大掃除

 いまどきの大掃除のメインはなんであろうか? 油だらけの換気扇? まあ、そんなところだろう。毎年、いろいろな方法、道具、洗剤などが紹介されている。メインの年中行事なればこそ、であろう。

 では、昔の大掃除のメインイベントは? それはなんといっても畳あげでしょう。家中の畳を上げて、天日に干す。裏表をとりかえて日に当てる。いっぽう、畳のあった部屋では、畳のしたにあったゴミやほこりを掃き出し、下に敷いてあった新聞紙を取り出し新しいものに取り替える。大がかりな作業なので、一家総掛かりである。

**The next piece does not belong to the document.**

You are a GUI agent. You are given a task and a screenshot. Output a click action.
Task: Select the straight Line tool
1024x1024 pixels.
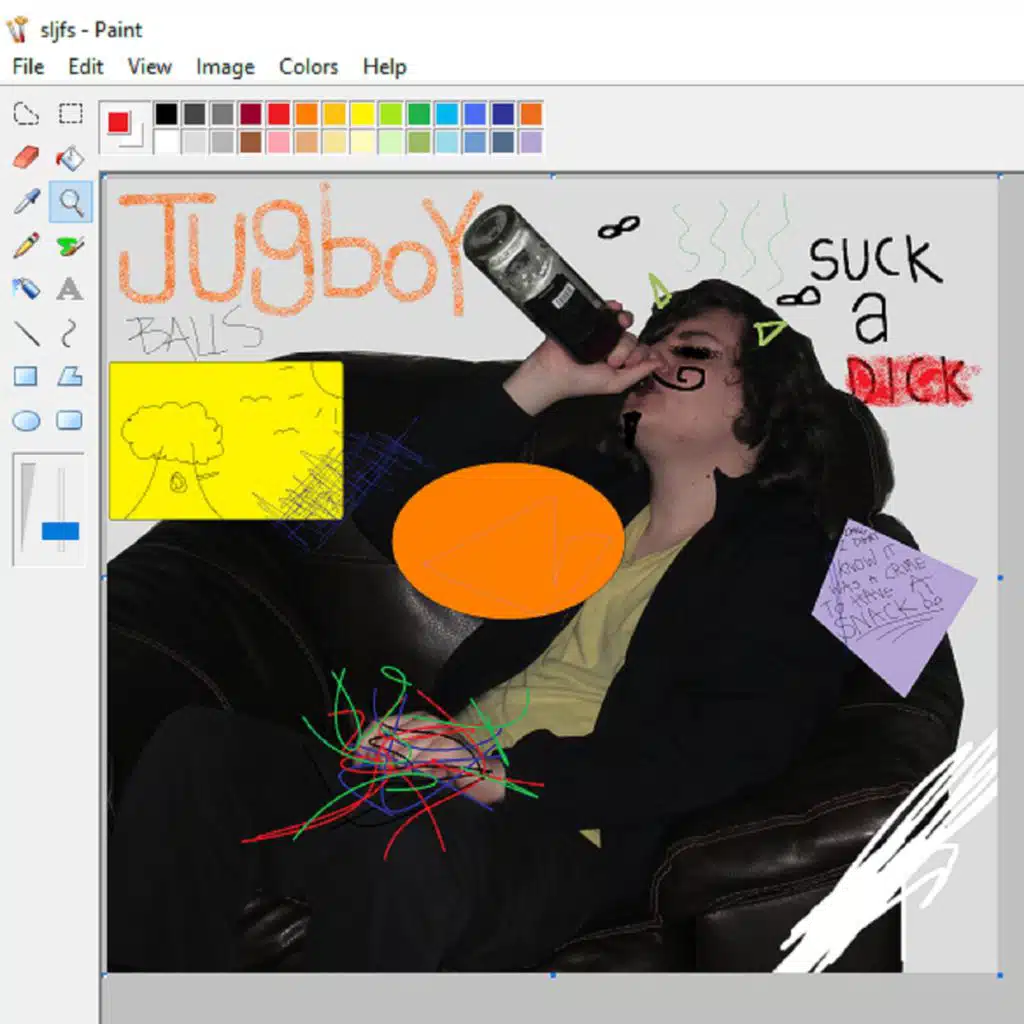click(x=26, y=333)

 電気掃除機なんてなかった。くぼんだところのゴミを吐き出すのはけっこう難しい。うまくいかなければちりとりですくい取る。取り出した古新聞を思わず読みふけってしまうのは、しばし漫画などで取り上げられるとおり。ちょうど一年前の記事である。忘れていたことのほうが多い。読んで思い出すこともあれば、まったく思い出せないこともある。一年という時間の経緯を知る絶好の機会であった。

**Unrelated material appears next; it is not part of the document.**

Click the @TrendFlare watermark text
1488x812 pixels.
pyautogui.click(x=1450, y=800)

 手のない家庭にはそれとなく、手伝ってくれるひとがいる。

 いまでは大掃除で畳をあげる光景を見かけることもほとんどなくなった。高層住宅ではやりたくともできない。あげた畳を干すところがない。

 そもそも、畳そのものも減っている。が皆無ではなかろう。ということは、畳は、日に当てることも、風に当てることもなく敷きっぱなし。大丈夫なのだろうか。

 なお、昔は換気扇の掃除は話題にはならなかった。なぜならば、換気扇そのものがなかったから。